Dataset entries
——————

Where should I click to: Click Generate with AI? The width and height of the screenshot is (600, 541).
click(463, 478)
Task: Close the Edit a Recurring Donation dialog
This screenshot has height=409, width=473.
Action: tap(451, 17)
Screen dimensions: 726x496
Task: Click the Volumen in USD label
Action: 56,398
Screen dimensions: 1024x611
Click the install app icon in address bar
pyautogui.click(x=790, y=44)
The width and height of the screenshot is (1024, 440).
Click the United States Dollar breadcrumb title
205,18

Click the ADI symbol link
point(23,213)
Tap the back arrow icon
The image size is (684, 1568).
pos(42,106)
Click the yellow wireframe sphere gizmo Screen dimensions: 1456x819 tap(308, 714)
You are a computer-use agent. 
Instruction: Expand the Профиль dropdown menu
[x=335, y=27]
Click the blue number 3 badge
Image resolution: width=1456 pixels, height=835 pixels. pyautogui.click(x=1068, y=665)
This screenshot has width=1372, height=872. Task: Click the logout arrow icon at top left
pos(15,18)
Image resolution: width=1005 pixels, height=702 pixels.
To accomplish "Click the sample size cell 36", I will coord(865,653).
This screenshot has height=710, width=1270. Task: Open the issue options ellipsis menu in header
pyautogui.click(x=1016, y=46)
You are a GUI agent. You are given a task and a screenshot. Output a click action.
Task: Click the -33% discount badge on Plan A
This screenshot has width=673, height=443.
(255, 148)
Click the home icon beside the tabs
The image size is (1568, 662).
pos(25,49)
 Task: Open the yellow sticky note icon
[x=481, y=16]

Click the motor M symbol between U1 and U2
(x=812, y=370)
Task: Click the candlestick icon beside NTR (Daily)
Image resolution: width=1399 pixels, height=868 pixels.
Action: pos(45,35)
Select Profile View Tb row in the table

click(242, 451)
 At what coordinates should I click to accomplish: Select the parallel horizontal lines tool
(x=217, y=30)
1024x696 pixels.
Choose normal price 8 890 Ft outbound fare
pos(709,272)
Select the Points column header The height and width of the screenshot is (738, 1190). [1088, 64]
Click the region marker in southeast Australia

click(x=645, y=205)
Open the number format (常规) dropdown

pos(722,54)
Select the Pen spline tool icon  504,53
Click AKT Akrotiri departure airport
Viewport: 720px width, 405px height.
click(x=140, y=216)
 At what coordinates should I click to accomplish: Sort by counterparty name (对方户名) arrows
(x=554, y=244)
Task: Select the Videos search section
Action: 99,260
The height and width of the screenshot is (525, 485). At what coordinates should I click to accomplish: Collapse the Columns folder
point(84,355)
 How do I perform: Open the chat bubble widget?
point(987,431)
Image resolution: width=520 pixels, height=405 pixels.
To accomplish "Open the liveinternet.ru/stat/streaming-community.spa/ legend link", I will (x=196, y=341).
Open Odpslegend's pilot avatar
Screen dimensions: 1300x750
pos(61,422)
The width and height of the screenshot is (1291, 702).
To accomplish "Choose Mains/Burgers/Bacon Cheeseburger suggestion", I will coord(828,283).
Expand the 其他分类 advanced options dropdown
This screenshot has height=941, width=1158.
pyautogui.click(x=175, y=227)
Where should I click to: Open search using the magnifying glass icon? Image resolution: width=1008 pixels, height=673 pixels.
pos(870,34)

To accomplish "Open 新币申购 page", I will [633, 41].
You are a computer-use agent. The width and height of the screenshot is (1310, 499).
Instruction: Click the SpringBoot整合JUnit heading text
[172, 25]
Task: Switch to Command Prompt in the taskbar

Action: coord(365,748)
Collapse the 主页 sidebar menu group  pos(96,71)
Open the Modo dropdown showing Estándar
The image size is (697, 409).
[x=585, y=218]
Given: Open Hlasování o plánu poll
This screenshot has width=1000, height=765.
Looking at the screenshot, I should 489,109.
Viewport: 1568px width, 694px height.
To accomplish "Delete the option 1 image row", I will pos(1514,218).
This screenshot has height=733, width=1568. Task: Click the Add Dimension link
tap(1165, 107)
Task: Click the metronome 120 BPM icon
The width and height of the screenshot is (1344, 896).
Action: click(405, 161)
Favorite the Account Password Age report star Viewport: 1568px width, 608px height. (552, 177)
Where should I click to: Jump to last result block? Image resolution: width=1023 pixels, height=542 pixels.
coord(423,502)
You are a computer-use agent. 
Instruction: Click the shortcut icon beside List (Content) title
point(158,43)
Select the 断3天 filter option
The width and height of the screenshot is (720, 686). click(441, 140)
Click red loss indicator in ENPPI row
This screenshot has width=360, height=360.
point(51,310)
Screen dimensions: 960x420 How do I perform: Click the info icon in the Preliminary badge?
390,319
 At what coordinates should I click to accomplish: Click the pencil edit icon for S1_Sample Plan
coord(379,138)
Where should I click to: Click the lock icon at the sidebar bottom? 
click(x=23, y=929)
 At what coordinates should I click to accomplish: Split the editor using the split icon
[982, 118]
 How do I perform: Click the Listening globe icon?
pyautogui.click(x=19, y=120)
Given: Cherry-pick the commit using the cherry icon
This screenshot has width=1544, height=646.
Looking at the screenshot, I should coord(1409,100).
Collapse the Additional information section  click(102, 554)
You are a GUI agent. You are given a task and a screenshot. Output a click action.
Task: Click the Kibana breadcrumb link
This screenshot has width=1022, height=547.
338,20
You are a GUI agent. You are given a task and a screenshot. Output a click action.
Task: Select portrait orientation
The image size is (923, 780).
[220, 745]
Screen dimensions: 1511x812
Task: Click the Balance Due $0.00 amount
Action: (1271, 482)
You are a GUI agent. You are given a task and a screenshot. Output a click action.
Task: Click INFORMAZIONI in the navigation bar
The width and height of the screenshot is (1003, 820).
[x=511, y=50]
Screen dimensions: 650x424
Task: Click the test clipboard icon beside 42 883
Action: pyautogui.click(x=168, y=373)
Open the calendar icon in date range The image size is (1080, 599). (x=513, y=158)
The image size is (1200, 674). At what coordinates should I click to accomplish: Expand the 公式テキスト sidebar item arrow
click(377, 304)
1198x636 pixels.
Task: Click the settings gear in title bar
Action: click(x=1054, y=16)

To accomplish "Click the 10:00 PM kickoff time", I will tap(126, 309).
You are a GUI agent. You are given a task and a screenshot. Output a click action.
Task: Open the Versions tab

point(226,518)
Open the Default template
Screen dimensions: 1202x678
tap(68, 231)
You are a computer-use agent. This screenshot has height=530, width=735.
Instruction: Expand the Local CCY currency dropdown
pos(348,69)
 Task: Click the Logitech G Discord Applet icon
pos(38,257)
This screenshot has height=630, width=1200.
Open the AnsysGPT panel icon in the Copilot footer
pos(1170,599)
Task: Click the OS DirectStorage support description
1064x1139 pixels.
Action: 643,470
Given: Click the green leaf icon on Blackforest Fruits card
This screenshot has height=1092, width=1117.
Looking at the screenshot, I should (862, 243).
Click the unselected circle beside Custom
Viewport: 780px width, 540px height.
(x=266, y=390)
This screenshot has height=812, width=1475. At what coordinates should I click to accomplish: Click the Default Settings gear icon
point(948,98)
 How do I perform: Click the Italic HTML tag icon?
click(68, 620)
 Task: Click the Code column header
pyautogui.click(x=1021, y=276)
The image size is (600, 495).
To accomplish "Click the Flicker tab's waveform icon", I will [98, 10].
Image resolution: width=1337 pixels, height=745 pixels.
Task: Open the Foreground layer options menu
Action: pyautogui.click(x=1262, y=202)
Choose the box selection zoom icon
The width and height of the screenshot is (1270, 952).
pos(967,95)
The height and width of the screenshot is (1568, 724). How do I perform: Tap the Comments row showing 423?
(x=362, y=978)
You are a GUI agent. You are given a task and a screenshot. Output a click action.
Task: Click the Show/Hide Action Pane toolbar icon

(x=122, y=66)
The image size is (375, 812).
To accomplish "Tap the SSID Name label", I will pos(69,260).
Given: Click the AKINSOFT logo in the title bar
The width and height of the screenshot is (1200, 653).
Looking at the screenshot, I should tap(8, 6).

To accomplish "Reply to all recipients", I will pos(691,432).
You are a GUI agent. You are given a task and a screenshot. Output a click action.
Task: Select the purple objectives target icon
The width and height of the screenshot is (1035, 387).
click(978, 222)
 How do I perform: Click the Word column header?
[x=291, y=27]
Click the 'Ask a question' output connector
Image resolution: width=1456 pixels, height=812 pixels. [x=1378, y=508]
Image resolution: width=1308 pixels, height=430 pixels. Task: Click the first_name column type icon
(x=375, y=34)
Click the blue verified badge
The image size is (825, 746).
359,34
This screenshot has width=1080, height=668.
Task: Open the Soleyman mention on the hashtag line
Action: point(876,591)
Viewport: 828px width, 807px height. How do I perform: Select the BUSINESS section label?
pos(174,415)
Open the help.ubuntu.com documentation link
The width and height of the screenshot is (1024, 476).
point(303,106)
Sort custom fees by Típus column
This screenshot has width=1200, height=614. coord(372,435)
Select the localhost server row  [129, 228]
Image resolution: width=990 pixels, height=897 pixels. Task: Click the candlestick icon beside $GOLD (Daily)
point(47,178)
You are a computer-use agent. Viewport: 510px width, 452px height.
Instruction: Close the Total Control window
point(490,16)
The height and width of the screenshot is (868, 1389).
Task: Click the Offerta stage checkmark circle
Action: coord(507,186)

——————

• _Directions for this task_: In the data above, start at the line that has "This screenshot has height=630, width=1200.", stop after the line that has "The image size is (600, 495).", and print every line in between exactly as it stands.

• _Solution for this exercise_:
This screenshot has height=630, width=1200.
Open the AnsysGPT panel icon in the Copilot footer
pos(1170,599)
Task: Click the OS DirectStorage support description
1064x1139 pixels.
Action: 643,470
Given: Click the green leaf icon on Blackforest Fruits card
This screenshot has height=1092, width=1117.
Looking at the screenshot, I should (862, 243).
Click the unselected circle beside Custom
Viewport: 780px width, 540px height.
(x=266, y=390)
This screenshot has height=812, width=1475. At what coordinates should I click to accomplish: Click the Default Settings gear icon
point(948,98)
 How do I perform: Click the Italic HTML tag icon?
click(68, 620)
 Task: Click the Code column header
pyautogui.click(x=1021, y=276)
The image size is (600, 495).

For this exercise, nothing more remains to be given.